Over the 10-year forecast, funding needs will increase substantially. Once the college qualifies for state formula funding—based on inputs like enrollment and infrastructure—it will draw funds through four key higher education formulas used for health-related institutions: Instruction and Operations Support, Infrastructure Support, Research Enhancement, and Graduate Medical Education. The bill estimates a gradual increase in enrollment from 75 students in 2029 to 600 by 2034, with corresponding rises in annual costs, from about $18.4 million in 2030 to $37.6 million by 2034.
Additional cost drivers include projected personnel increases, with full-time equivalent (FTE) positions expected to grow from about 54 in 2026 to 165 by 2035. Though formula inputs were based on estimates aligned with similar medical institutions, actual expenditures may exceed projections depending on final enrollment, infrastructure, and research performance. The bill also makes TSUCOM eligible for distributions from the Permanent Health Fund (PHF), which would be shared among a larger pool of institutions without increasing total fund outlays.
Importantly, the fiscal note indicates that no impact is anticipated for local governments, and that other institutional costs, such as faculty salaries and facilities construction, are expected to be covered by existing resources or constitutional funds allocated to Tarleton State University and the Texas A&M University System.
HB 125 proposes the establishment of the Tarleton State University College of Osteopathic Medicine with the aim of addressing the shortage of physicians in rural Texas. While the bill’s intentions—to increase healthcare access and expand medical education—are laudable, the means by which it pursues those goals raise serious concerns about fiscal responsibility, government expansion, and policy efficiency. The bill would significantly grow the footprint of state government in higher education, adding a new publicly funded medical institution with a long-term dependency on taxpayer dollars.

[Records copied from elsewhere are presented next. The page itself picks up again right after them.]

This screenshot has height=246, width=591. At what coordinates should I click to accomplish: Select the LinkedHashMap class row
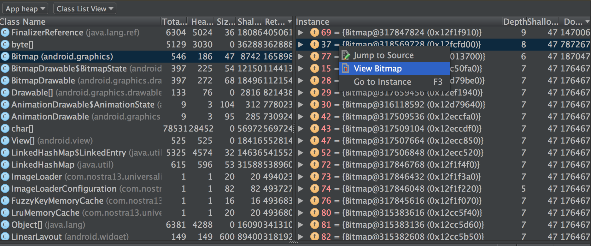click(146, 164)
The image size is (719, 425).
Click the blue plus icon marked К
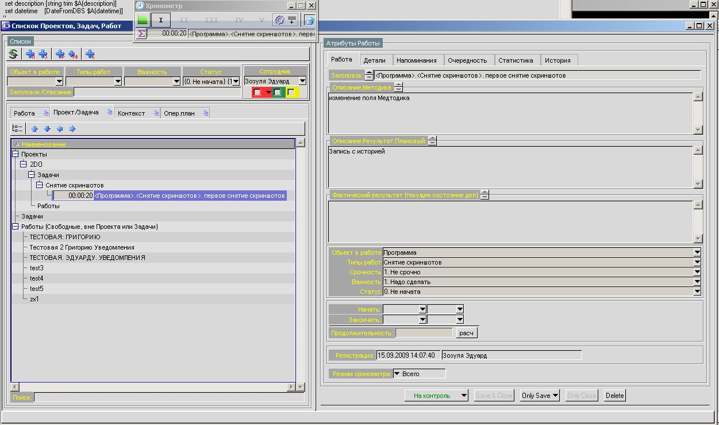90,54
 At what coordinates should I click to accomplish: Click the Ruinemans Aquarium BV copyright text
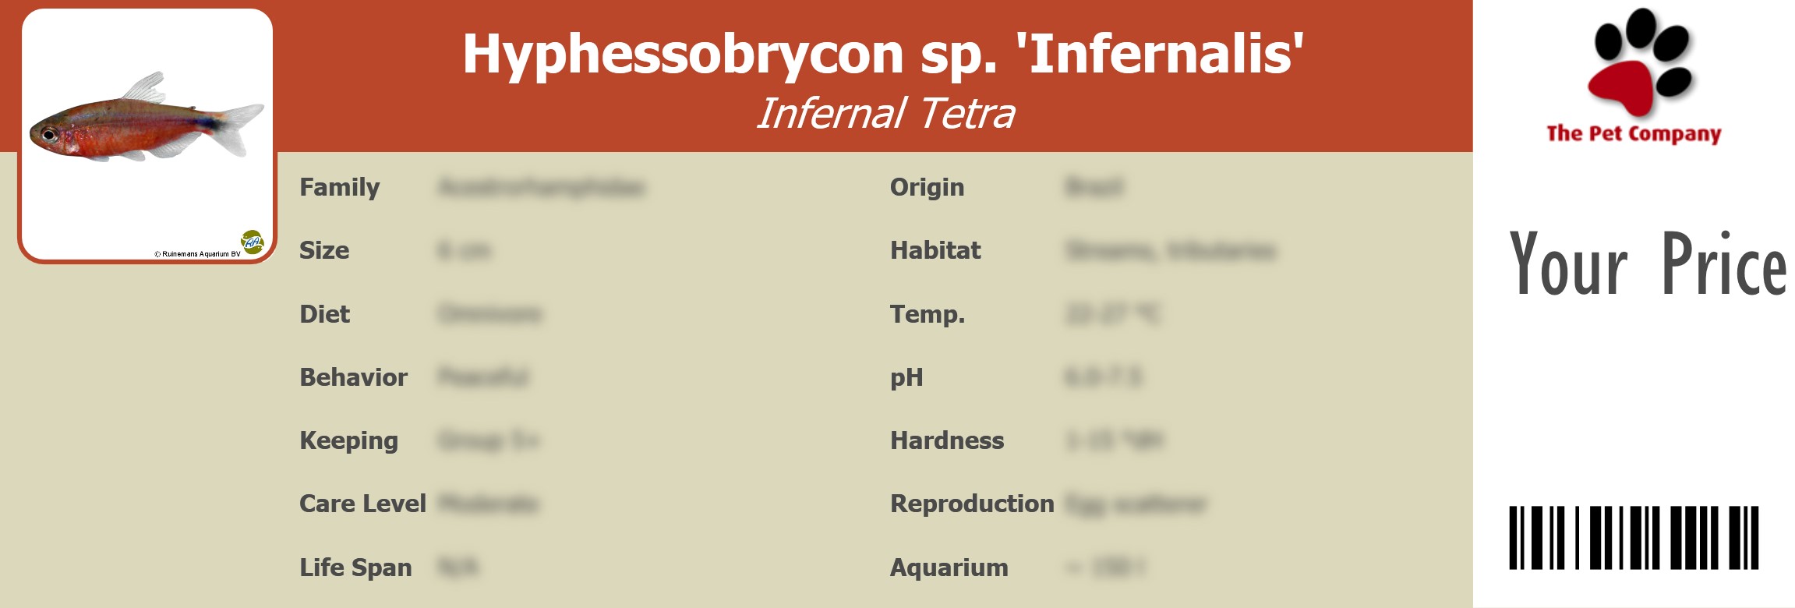(197, 254)
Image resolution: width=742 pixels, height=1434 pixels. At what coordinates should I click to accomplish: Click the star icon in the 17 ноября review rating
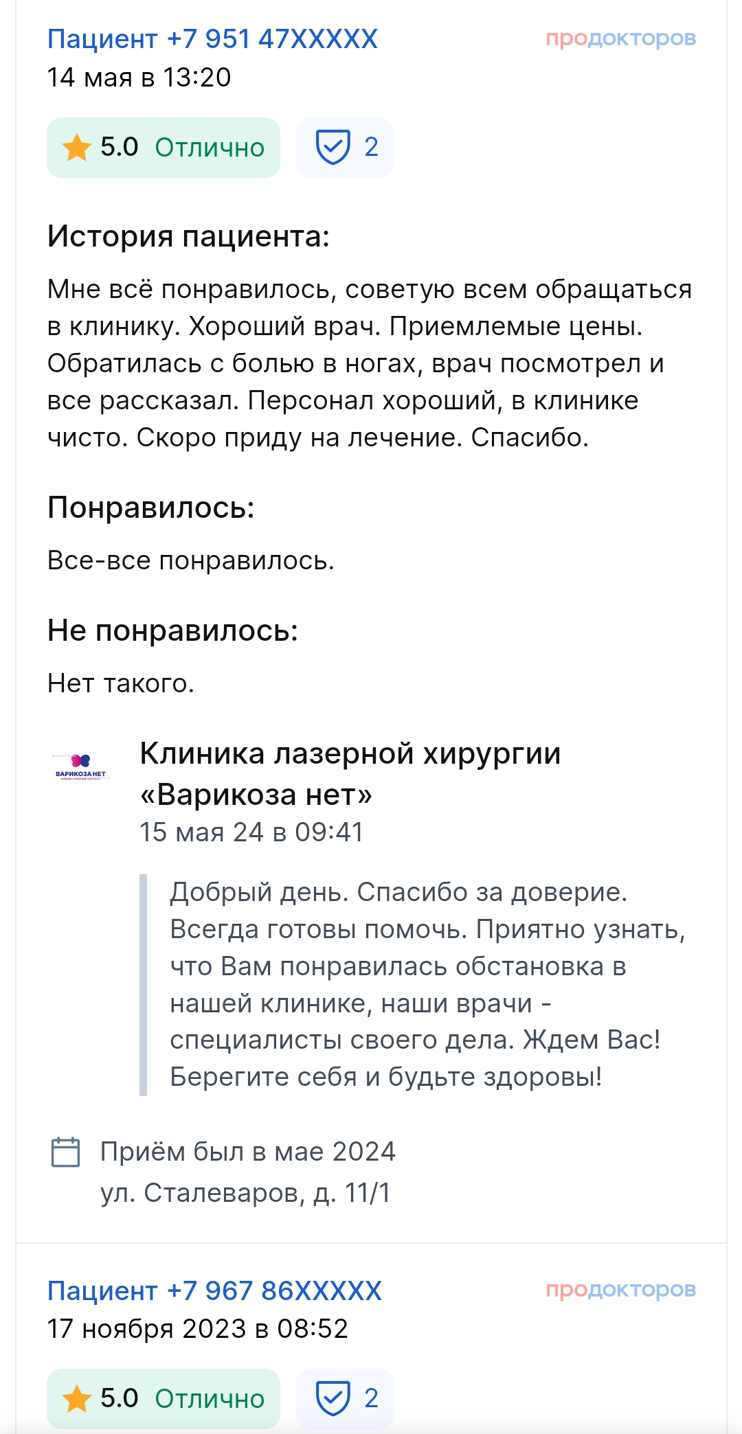[x=76, y=1399]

The fiscal implications are particularly troubling. The bill carries an estimated $25 million cost to the state over the next biennium, with annual expenditures increasing to nearly $38 million by 2034 as the institution scales. These costs come at a time when Texas is grappling with numerous other funding priorities and when legislators are focused on tax relief, infrastructure, and school finance. Without clear guarantees that the new institution will result in more physicians practicing in rural areas—the core justification for its creation—the fiscal commitment appears speculative at best.
Furthermore, Texas already has two existing osteopathic medical schools. Instead of duplicating programs and infrastructure, the state could more effectively allocate resources to expand capacity or incentivize rural practice through existing channels. HB 125’s creation of a third osteopathic college may dilute limited educational resources and introduce inefficiencies without substantially improving rural health outcomes.
For these reasons—significant taxpayer burden, unnecessary expansion of government, and uncertain effectiveness—HB 125 does not meet the criteria for responsible, limited, and efficient governance. As such, Texas Policy Research recommends that lawmakers vote NO on HB 125.